My recommendations would be to:
1) Actually read the source material you claim to "know" before insulting others
2) Read Strauss and Howe's "Generations" (really the best book on the subject out there)
3) Quit having so much coffee at 3 am.
Posted by GenXer | September 5, 2005 5:09 PM
GenXer,
As an admitted baby boomer (born 1954) I just want to point out a couple of things.
In the early 1970's we baby boomers started the environmental movement. I know. I was there and I was active in it. If you think the environment is a mess today, you should travel back in time to about 1968 and have a look. The Willamette was a toxic dump that you couldn't wet your feet in and the skies over Portland were blue smog. Go down to the Willamette on a nice, sunny day now and witness countless people water skiing. Unheard of before 1970.
We baby boomers started the bicycle movement. I know, I was there and I was active. Drivers used to throw beer bottles at us and try to run us off the road. We perservered.
We baby boomers were the first to question traditional authority in this country. It was over a war in Viet Nam. Never again would the population take at face value that which was doled out by the government. We baby boomers made that happen.

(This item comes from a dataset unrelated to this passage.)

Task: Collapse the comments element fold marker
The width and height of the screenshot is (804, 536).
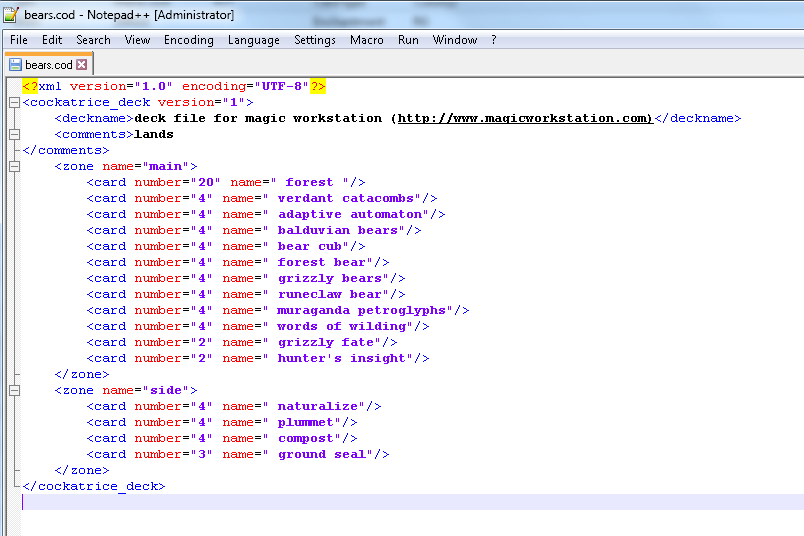Action: 15,134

We baby boomers started the recycling movement and were instrumental in Oregon's bottle bill, the first of its kind in the nation. We baby boomers saw the value in tearing up an ugly piece of macadam (Harbor Drive) and creating a beautiful greenway on the westside of the Willamette.
We baby boomers were the first to embrace racial tolerance, feminism and acceptance of gays and lesbians.
We were the first to suggest that the Ozzie and Harriet lifestyle might not be for everybody.
That's the legacy we've given you. I hope you will be able to build on it.